写真(左)2-1 Lee Kun Yongの《Bodyscape76-31967)無名の人達によって描かれる螺旋」筆者撮影
写真(右)2-2 Tarek Atouiの《The Elemental Set2021)プログラムにより自動演奏される音楽」筆者撮影

 上記の写真の通り、同フロアでは、「ただ書くという行為」や「音を鳴らすという行為」が露呈しており、マユンキキのテキストは、その「何か」との開かれた共同性を生成しているように感じる。6月17日に光州ビエンナーレで開催されるマユンキキの「パフォーマンス」では、アガンベンがいう「明かしえぬ共同性」が垣間見られるのではないだろうか。その「おのれを投げ出す行為」自体が、マユンキキがいう「アイヌが生きてきている証[八谷2023:55]」になることだろう。

(2)サバで生きる先住民族と共異螺旋

「ルミナス・ハロー」と「祖先の声」のフロアの1-2階の境界部分に、東南アジア島嶼部の地政学的な激動の歴史を扱うイー・イラン(I-Lann Yee,1971-)のインスタレーションと映像作品が設置されていた。
 イーは、マレーシアのコナキタバル出身で、ニュージーランド出身の母親とサバ州(Sabah)の先住民族であるカダザン(Kadazan)出身の父親との間に生を受けた。映像作品《知恵の歌(Budil’s Song), 2023》では、マレーシア・ボルネオ島の北東部のサバ州に居住する先住民族の会話、スールー海(Sulu Sea)と セレベス海(Celebes Sea)の境界にあるオマダル島(Omadal Island)の海岸沿いの移動を伴った制作プロセスが開示された。
 イギリスの植民地支配から独立して以来、サバではインドネシアやフィリピンとの国境をめぐる問題が途絶えたことがない。彼らは、植民地以前から現在の国境をまたぐ広大な生活圏を生きてきた[長津2019:2]。サバの歴史は、移民/難民と越境の歴史といっても過言ではない。サバの先住民族は、植民地以前の移動に加えて、植民地期はイギリスの政策による外国人労働者の移入、1970年代にはフィリピン南部からイスラム系難民の受入、そして1950年代以降の移民労働者の流入など数多くの侵入者を受け入れてきた[上杉2002:118]。加えて、マレー系、中華系、移民と先住民族と混血によるアイデンティティの問題、先住民族同士のイスラム教に関する宗教対立、イスラム教を逸脱する宗教儀礼の禁止など、数多くの問題を抱えている。
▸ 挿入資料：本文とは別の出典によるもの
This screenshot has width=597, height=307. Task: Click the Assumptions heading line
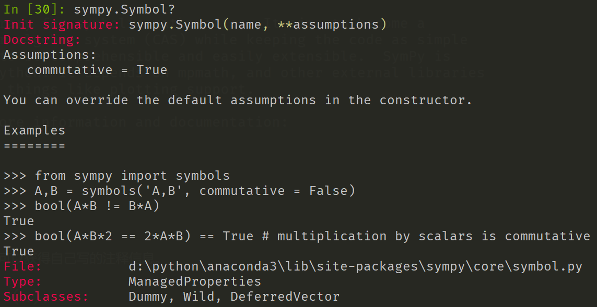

(※これらの背景は、文化人類学者の長津一史(1968-)の『国境を生きる マレーシア・サバ州、海サマの動態的民族誌』に詳しい。)

イーは、海に生きる海サマ(バジャウ族)、陸に生きる陸サマ、カダザン(ドゥスン)族等のサバ州の先住民族のコミュニティに介入し、そこに住むアーティスト達と協働しながら、先祖伝来の知識を継承し、開かれた共同体のあり方を問う。展示インスタレーション《塩漬魚用の白いマット(Tepo Putih Ikan Masin)2023》は、家庭で魚を干したり、その他の家事に使われるマットを、島々の海岸で集められたプラスチックゴミの漂着物で縫い合わせ、継ぎ足したりしながら制作されたものである。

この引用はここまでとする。